I'd look for a couple of main things:

First - on the credit report - are there accounts for which you don't remember, or can't remember opening? If so - you may have (unfortunately) fallen victim to identity theft, and thus, will need to work with the agencies to help restore your credit and lock down your personal information.

Second, if none of the accounts seem foreign to you, how many times have you applied for a credit card or loan within the past year and were denied? If you've applied to only a couple of places, fine, but the more you apply and are rejected, this can have a negative impact on your score.

Finally, the more revolving credit (i.e. credit cards) with low balances to high limits you have the better... a $1,000 limit isn't that high and will not help much - who knows what wonky things the credit card companies have been doing over the past year to loop-hole the new federal regulations that came out, but, this might have something (although probably very little) to do with it.

Good luck!

I have no idea how credit scores work.


That is easily remedied .

Don't forget that this is for the protection of the lending institutions. It is about their likelihood of getting paid back. It is not about your value as a person.

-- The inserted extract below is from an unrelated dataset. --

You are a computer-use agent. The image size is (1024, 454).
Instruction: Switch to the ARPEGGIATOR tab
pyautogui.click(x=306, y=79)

* 35% on recent payment history stats. Missing even ONE payment can seriously harm this stat. Revolving credit, such as a credit card, has a scale from 1-9 for how often you are late or fail to pay.
* 30% on debt/capacity ratio. Many credit accounts will offer many tens of thousands of dollars, so your $1000 limit is very low. People with good credit scores can have several hundred thousand dollars in maximum credit (even into the millions if they own a good home). The more credit you have, the more likely you are to use credit responsibly.
* 15% on date of oldest accounts. If you've had credit accounts for decades and they are in good standing, you are more likely to use credit responsibly than someone who just opened their first credit account.
* 10% on variety of credit accounts. If you only have a single credit account, such as a line-of-credit tied to your checking account, you are less likely to use credit responsibly compared to somebody with somebody who has had and repaid multiple vehicle loans and student loans and mortgage loans and revolving credit and overdraft credit and more. Even phone bills and other general utilities can have credit accounts attached.
* 10% on recent credit searches and grants. The type of credit requests are important. If you apply for five different revolving credit cards that is bad because they assume all are granted. If instead you get 5 different queries about an auto loan, it is about the same as only having a single query about an auto loan since you are probably just shopping around for a good rate.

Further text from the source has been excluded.